Arrodillarse tiene mala prensa. Ya lo proclaman algunos chavales acomodados desde la holgura de sus camisetas: «Es mejor morir de pie que vivir de rodillas». Vale. Sea de quien sea esa frase (hay múltiples teorías al respecto), puedo suscribir la idea de fondo: la dignidad debe preservarse a cualquier precio. Pero, aprovechando la polisemia, vengo yo aquí a proponer que, bien mirado, nos iría mejor si viviéramos más de rodillas. Lo que nos pasa no es que no sepamos lo que nos pasa. Lo sabemos (o, al menos, lo intuimos), pero estamos tan encumbrados, que la verdad pasa por delante y no la vemos. Haríamos bien, por tanto, en inclinarnos hacia ella. Hay una sabiduría de quien, sabiéndose poco, acierta a prosternarse.
Este arrodillarse no tiene nada que ver con las actitudes timoratas o con el ánimo menguado de los borregos. No es eso, no es eso. No se trata de darle una excusa a la cobardía, sino de plantarle cara a una forma sutil de la arrogancia: la que reduce lo real a lo que cabe en nuestras manos. Esa petulancia que, por ejemplo, nos impide a encontrar a Dios cuando le imponemos nuestras condiciones experimentales de laboratorio. O esa vanidad con la que cualquier artista se refiere a su «obra», despreciando lo anterior —ante lo que jamás agachará la cabeza— o importándole una higa el arte futuro, siempre inferior a su talento, tan definitivo.
Esta arrogancia se cuela con sutileza. Leo el libro políticamente indeseable de una parlamentaria valiente y culta.

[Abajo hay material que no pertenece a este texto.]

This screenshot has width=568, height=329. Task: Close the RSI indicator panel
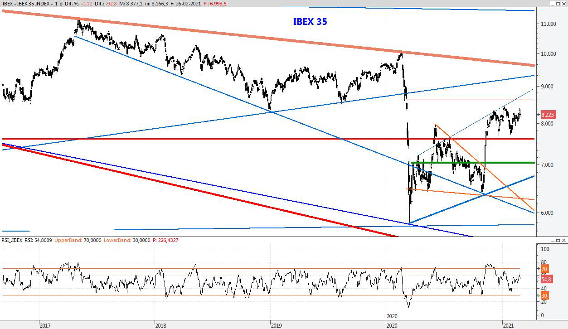pos(564,240)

Comentando una frase irónica que atribuye a Antonio Fontán («La verdad, nunca a nadie; sólo a tu confesor y en caso de peligro de muerte»), ella confiesa esto: «No recuerdo la última vez que me puse de rodillas». No lo dice con desprecio; sólo lo cuenta. Es quizá una faceta más de lo que, humildemente, ella misma denomina «mi acreditada soberbia». Y es, sobre todo, un dedo puesto en la llaga. Mala cosa si no recordamos la última vez que caímos de rodillas.

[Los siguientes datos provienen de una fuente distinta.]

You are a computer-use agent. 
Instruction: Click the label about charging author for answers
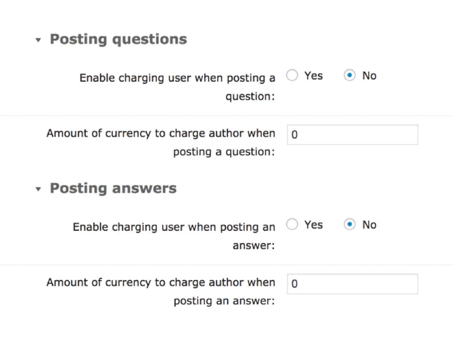click(x=161, y=291)
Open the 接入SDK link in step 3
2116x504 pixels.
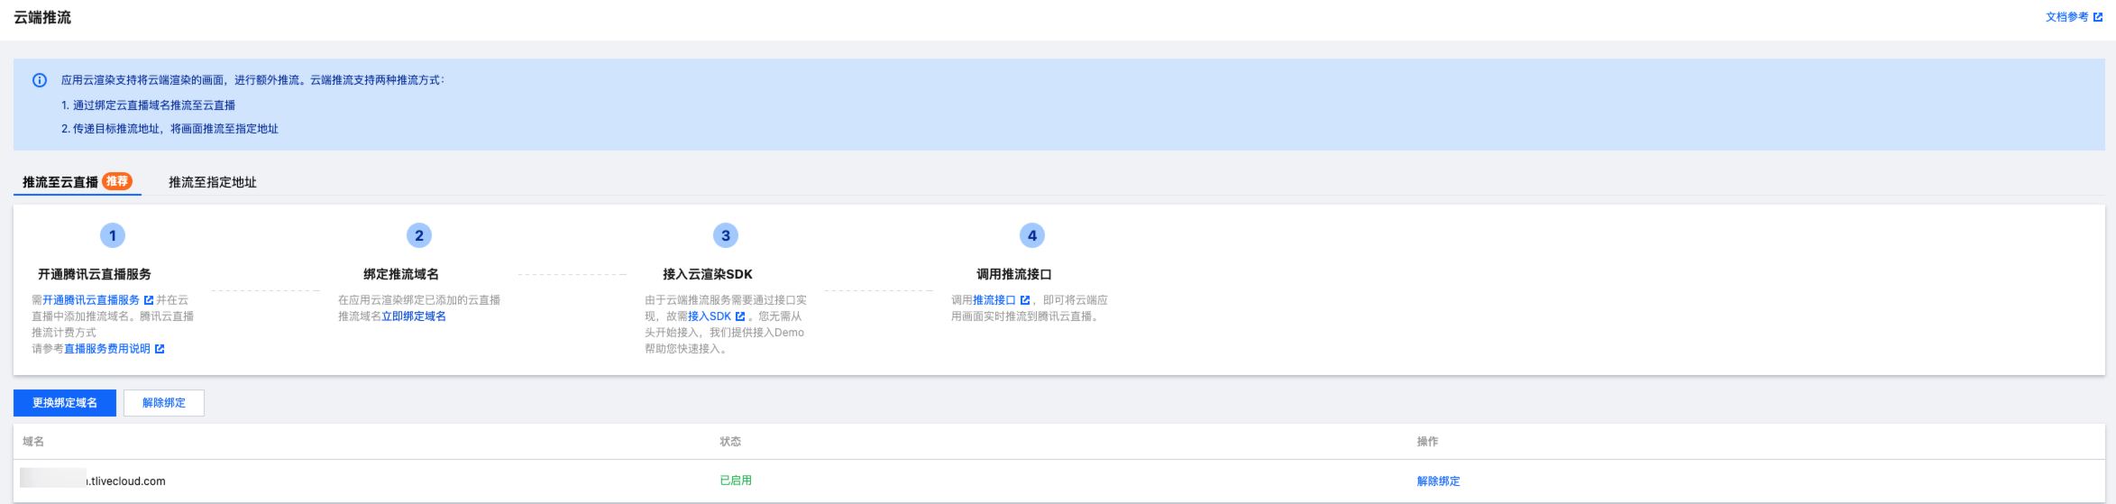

Los acontecimientos nos superan. La realidad no cabe en nuestros planes. Nuestra sociedad preservativa no conjura todos los riesgos. Vivir, por ejemplo, perjudica seriamente la salud. Sólo el necio se cree a salvo de todos los peligros. Parece más sensata la postura (literalmente) de quien, sabiéndose criatura, se arrodilla ante el creador. Me cuentan que el profesor Eamon Duffy ha acreditado que, en la Inglaterra anterior a la Reforma, la fe del pueblo era muy viva. Tenían una expresión para resumir su asistencia a la misa: «Hoy he visto a mi Hacedor». Pues eso. Es una oración que —imagino— dirían de rodillas.

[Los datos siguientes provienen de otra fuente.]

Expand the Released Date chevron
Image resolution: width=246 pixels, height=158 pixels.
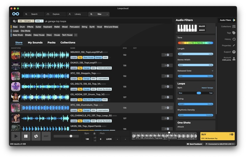pyautogui.click(x=212, y=71)
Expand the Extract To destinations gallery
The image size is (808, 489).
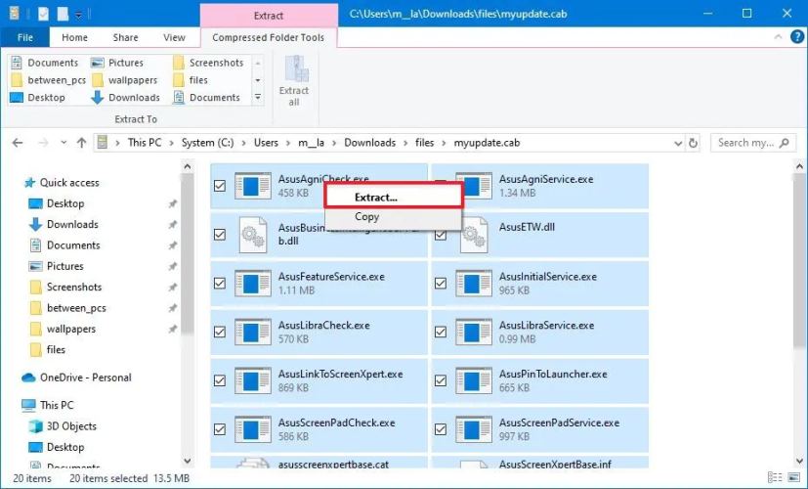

Arrodillarse no tiene por qué ser un acto de sumisión. Significa muchas veces reverencia y agradecimiento. El cuerpo se desploma ante lo que nos sobrepasa, ya sea porque nos abate el dolor o porque nos cautiva la alegría.
Espero que se me perdone este largo circunloquio y esta teoría atropellada sobre la necesidad de postrarse. En el fondo, lo único que pretendo es un nuevo pasmo ante la Navidad. Que no nos quede más remedio que caer a plomo sobre las rodillas al pensar que Dios se inclinó con nuestra misma carne.